* WHAT THIS TASK INVOLVES
Reproduce word for word the lines between those holding "Viewport: 1023px width, 422px height." and "This screenshot has height=746, width=1209.", inclusive, and nothing else from the data below.

►

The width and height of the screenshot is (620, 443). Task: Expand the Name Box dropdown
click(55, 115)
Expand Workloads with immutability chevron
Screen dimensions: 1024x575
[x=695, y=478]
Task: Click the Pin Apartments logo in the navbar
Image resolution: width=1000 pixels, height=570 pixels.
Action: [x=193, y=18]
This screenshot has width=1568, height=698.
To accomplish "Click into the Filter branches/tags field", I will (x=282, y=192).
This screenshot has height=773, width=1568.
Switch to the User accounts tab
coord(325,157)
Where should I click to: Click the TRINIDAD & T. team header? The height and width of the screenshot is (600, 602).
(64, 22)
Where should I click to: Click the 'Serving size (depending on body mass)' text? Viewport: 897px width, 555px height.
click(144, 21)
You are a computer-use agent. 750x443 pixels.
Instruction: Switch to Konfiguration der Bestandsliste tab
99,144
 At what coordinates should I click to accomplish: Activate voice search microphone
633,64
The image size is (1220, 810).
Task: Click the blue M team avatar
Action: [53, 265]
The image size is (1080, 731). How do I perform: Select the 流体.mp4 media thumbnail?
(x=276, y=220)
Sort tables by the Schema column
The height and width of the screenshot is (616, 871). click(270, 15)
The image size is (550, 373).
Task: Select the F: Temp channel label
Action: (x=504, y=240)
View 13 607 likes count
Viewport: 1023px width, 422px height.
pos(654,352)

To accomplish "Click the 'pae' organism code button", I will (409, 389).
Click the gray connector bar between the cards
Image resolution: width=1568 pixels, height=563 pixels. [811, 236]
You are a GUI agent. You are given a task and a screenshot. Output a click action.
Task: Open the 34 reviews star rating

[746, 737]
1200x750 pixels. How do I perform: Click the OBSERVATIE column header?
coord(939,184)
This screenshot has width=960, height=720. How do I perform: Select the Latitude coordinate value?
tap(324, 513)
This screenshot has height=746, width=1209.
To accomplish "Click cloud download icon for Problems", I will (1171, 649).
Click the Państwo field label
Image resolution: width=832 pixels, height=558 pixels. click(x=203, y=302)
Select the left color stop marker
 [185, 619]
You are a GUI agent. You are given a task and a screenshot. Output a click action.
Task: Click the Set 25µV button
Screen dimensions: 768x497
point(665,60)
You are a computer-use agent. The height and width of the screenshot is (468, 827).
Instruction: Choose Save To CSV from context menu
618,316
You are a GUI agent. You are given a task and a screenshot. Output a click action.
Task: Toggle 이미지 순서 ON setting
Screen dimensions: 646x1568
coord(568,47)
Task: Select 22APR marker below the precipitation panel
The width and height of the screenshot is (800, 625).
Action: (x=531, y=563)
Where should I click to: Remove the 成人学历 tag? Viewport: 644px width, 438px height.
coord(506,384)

◄

* TASK RESPONSE
Viewport: 1023px width, 422px height.
pos(654,352)

To accomplish "Click the 'pae' organism code button", I will (409, 389).
Click the gray connector bar between the cards
Image resolution: width=1568 pixels, height=563 pixels. [811, 236]
You are a GUI agent. You are given a task and a screenshot. Output a click action.
Task: Open the 34 reviews star rating

[746, 737]
1200x750 pixels. How do I perform: Click the OBSERVATIE column header?
coord(939,184)
This screenshot has width=960, height=720. How do I perform: Select the Latitude coordinate value?
tap(324, 513)
This screenshot has height=746, width=1209.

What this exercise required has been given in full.